Now coming towards the front from the screw hole at the rear is where the over temp bit is and this can be reset with a small screwdriver (((POWER OFF))), you just push down lightly where it looks like a gap.. you will hear a click when it's reset!

If you still think that this is still the problem then it's <

 
I just thought that I'd have a look for the model number of your heater to see if it'll help..if you look here it shows some input stats.. I think the over temp is combined into this unit IIRC (towards the left on the picture).

Now coming towards the front from the screw hole at the rear is where the over temp bit is and this can be reset with a small screwdriver (((POWER OFF))), you just push down lightly where it looks like a gap.. you will hear a click when it's reset!

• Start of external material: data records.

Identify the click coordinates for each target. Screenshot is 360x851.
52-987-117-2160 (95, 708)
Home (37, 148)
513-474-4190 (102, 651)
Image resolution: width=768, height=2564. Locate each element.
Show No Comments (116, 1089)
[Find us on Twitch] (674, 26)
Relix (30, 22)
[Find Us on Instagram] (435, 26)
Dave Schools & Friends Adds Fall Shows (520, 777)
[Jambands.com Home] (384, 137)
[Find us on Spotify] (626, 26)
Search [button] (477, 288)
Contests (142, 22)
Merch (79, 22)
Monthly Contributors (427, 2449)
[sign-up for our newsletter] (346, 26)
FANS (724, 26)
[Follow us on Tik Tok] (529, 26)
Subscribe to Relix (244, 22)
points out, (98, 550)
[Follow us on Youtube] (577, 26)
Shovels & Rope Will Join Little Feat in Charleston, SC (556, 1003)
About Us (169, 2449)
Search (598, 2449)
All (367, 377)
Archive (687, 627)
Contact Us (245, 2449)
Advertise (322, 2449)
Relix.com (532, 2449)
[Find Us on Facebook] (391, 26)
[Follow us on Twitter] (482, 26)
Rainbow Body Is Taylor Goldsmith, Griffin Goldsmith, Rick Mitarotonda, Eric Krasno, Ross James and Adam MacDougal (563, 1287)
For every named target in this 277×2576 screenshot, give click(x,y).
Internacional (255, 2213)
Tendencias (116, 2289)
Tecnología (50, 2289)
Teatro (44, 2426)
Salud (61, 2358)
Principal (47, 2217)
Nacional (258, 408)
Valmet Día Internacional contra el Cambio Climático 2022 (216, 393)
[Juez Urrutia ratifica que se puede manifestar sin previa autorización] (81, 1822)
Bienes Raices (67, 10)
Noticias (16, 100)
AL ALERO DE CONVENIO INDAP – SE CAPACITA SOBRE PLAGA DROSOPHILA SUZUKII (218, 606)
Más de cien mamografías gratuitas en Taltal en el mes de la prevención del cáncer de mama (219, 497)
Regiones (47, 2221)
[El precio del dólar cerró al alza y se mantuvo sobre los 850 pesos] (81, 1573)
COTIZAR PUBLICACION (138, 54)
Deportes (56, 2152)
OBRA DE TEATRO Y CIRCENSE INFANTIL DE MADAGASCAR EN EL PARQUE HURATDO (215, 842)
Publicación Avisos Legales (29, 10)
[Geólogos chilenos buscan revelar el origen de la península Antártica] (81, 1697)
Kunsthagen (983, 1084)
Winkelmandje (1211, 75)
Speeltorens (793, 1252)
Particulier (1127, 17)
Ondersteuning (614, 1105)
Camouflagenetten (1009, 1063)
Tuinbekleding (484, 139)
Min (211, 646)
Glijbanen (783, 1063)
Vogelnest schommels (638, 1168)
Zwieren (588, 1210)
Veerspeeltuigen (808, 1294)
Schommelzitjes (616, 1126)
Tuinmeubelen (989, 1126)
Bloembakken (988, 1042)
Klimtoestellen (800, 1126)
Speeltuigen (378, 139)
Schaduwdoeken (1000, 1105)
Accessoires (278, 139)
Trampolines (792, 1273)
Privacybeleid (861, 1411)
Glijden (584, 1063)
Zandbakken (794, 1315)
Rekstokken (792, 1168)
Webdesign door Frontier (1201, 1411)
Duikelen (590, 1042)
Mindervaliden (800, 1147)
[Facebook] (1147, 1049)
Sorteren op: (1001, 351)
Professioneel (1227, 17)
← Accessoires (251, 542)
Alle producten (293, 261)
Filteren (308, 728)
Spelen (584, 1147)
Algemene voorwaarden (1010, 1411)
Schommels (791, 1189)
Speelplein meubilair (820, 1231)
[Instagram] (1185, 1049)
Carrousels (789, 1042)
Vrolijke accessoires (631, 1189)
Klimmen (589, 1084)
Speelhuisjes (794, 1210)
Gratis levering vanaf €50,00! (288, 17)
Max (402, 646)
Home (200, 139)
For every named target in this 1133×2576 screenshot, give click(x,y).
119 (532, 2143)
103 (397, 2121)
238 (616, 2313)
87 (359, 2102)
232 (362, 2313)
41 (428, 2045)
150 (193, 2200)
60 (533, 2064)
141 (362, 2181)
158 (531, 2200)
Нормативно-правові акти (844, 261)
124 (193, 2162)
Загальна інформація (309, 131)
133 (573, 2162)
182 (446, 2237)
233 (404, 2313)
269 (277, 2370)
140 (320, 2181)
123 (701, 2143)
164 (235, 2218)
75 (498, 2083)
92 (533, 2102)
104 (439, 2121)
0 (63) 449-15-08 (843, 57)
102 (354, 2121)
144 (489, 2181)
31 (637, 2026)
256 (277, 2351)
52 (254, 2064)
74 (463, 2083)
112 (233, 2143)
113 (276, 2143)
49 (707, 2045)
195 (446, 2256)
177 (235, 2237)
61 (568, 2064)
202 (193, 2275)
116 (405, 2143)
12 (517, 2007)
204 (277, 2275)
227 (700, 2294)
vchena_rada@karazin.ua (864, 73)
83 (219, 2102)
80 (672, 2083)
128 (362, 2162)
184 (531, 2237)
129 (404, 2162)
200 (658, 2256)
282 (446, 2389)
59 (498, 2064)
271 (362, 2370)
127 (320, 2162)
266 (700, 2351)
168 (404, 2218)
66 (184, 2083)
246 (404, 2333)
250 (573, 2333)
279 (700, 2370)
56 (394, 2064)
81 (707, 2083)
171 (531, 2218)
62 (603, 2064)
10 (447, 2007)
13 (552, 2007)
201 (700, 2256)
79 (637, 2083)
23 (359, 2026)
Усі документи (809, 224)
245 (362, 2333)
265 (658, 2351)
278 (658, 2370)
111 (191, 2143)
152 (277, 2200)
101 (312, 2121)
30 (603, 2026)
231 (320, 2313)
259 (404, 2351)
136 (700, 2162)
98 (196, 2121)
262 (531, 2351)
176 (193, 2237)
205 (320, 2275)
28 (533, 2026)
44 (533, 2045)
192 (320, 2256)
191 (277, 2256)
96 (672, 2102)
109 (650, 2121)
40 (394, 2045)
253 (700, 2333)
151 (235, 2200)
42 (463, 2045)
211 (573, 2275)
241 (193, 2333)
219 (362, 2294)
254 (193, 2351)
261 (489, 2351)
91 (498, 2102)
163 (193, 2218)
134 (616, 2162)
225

If you still think that this is still the problem then it's <
 
When you tested the elements did you have them removed from the NSH or were they still in circuit??

If you have one that is 11ohms out of circuit then it is faulty and needs replacing.. luckily you have about 6 months to do it now before you need them again!!

If you want to test the NSH and still have a faulty element then it will run OK with an element missing, the heat will just be a bit uneven within the unit.

 
Sounds like you have fixed it

11 ohms is not that far out for a 3.4 Kwatt 4 element heater (with all elements connected)

It probably just over heated and the cut-out opened.

This often can happen when the Main input stat sticks and is nothing to worry about.

See how it goes and if you get repeated episodes of the same thing then you probably need a new Input thermostat.

 
It works...that flimsey reset was tripping out. My detective work didn't show conclusively that an element had gone. When I removed said element completely and checked its resistance it was fine. The culprit, after interrogation, was the wife. It went something like this:

Q: You haven't put any damp clothes on it have you?

A: No

Q: Have you put anything in font of it to dry?

A: No...you told me not too.

Q: So nothing's been put on or around the heater at any time?

A: No...apart from a few envelopes that came through the door.

We had been away for a few days and the junk mail had piled up. She placed the pile of envelopes on top and near the controls. Of course it was cold when they were placed there. By mid morning the offending items had been removed and the fact that the heater was not as warm as it should have been not mentioned until the next morning when it failed to work.

The good thing is that it cut-out as it should do when it overheated. My wife now knows first hand why there is a notice on top about placing things on the heater. We are both better informed and it hasn't cost me a penny.

Thanks everybody for your comments and advice it really did keep me cool and focused on why it stopped working. It also gave me the opportunity to use the 500W lamp I bought for interrogation purposes (the wife has a lovely tan now). No...that was a joke...I would never ever point a lamp at anyone! I might wire them up to a capacitance discharge of a few thousand volts...low current though.

You have not only saved me money but you have helped prevent a marriage breakup of 25 years....she actually thought I would be concerned about the post getting scorched so didn't mention it.

 
Don't be to hard on the wife these things happen, glad you got to the bottom of it and solved the problem.

 
The main thing is that it's sorted now..

and you ow know what happens when you put things on your storage heaters!!